Freight DogsFinally a forum for those midnight prowler types who utilise the unglamorous parts of airports that many of us never get to see. Freight Dogs is for pilots and crew who operate mostly without SLF.
Question: what is a typical operating costs using a DC-8 F with the C-56 engines??
...and, will such an aircraft be allowed to be put on a European AOC and fly in/out of Europe with cargo??
...and, are there any such airctafts....like x-UPS available?.
.....any sim for such aircraft somewhere???
....and, any idea of asking price for such and aircraft or leasing price????
Falcon, DC8-71/73 fully compliant with Europe and noise/RVSM requirements.If you own the airplane and its on something like US register/121 cert it would cost less than a CFM B737F European registered and carry 3 times more ( with the high cost payments on B737-3/4F ) and can tanker fuel to the expensive places in Nth Africa which the little airplanes can't, this is a BIG cost saving. There are plenty out there I think UPS had 18 with glass cockpit. There are several Sims in United States Pan Am, crews and mechanics are available but all US FAA certified, this may be a problem in Europe and elsewhere as they seem a bit uptight. The purchase cost is low cost depends on the 4 engines CFM-56-2. Lease would be not much,you would be better to cash buy it. They are a solid "truck" and take 8 ton per overwing position. go 8 hours direct and carry 40-50ton. 4H.
I would agree. operating a DC8 even with CFM56 engines under EU ops will be a pain. Having worked for MK Airlines with there -55 and -63's they are a great airplane and I like them but are they ecconomical today?
What you telling in generic terms is a common mistake. Sending your airplane wherever for maintenance? Fine. But how many exactly EASA Part-145 providers are there for DC8-70 and who are them? And who are the shops releasing components with EASA Form 1 for this type?
Experienced guys and hangar space? But do they have EASA certification for this type and rating still valid?
Sim check in US? Tell me which US sim for DC-8-70 is certified according to JAR STD? And are there any JAR FCL licensed SFE/TRE for this type who's license is still valid?
I can't think of any insane flight crew member who is still keeping this DC-8 rating current on JAR license, especially considering this is nearly mission impossible.
It is possible to do all of that from scratch but the cost will make the project no-go.

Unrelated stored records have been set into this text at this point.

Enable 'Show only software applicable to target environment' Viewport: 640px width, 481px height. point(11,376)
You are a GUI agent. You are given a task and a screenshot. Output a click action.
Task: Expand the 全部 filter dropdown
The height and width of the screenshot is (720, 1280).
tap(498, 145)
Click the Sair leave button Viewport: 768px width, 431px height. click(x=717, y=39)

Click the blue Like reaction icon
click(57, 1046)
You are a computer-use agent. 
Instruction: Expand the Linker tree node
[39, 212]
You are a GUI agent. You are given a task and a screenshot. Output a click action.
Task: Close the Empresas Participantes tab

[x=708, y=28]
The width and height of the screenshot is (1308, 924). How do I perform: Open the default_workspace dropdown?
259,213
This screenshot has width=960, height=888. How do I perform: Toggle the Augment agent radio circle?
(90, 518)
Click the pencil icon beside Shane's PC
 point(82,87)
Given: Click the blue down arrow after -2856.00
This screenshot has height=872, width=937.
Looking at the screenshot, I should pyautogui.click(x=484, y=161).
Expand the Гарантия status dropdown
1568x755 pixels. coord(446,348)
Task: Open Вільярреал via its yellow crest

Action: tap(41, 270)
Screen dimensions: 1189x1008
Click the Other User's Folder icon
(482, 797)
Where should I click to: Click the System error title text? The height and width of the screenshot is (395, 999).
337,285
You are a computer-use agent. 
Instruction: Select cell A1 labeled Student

I see three DC8-73 operators have Australian/NZ part 129 operational and FAA 121 and they also operate in/out of Europe so why would you want a EuropeanAOC when you can use FAA and fly in/out of Europe,wet lease to an African company and fly in reverse.Presume UPSwill be flying 757s internal Europe with N numbers now TNT is gone ? How to complicate something let the Europeans get involved they will regulate themselves to death?
If I were operating my own commercial aircraft, European is the last registration I would want. Having said that, I've never had to be fingerprinted and "processed" by a third party in order to use a training facility in Europe! - see link below regarding non-US citizen flight training in the USA:
UPS DC-8-71/73's were excellent airplanes. They were all converted to glass cockpits. Any of those resurrected from the desert would be a reasonable choice. The -73, with it's long wing, extra fuel and higher GW made the best freighter. The -72 has the same wing and fuel, but it is 30 feet shorter, and there aren't many around.
As far as operating costs, they burn 12K/hour. With experienced maintenance they can be a very reliable airplane. UPS went with 767-300ER's as replacements and the operating costs were less.
Simulators in the U.S are becoming a difficult proposition. No Level C's left. Pan Am's in Miami is not operational, and may not be again. There's one in Cincinnati and one in Wilmington. I don't know what happened to the UPS -71 sim (with matching glass cockpit). It was a good Level C.
I'm just a pilot, and not a bean counter, but the DC-8 has soul and character compared to what can replace it today. Too bad they're a dying breed along with the folks who flew them worldwide.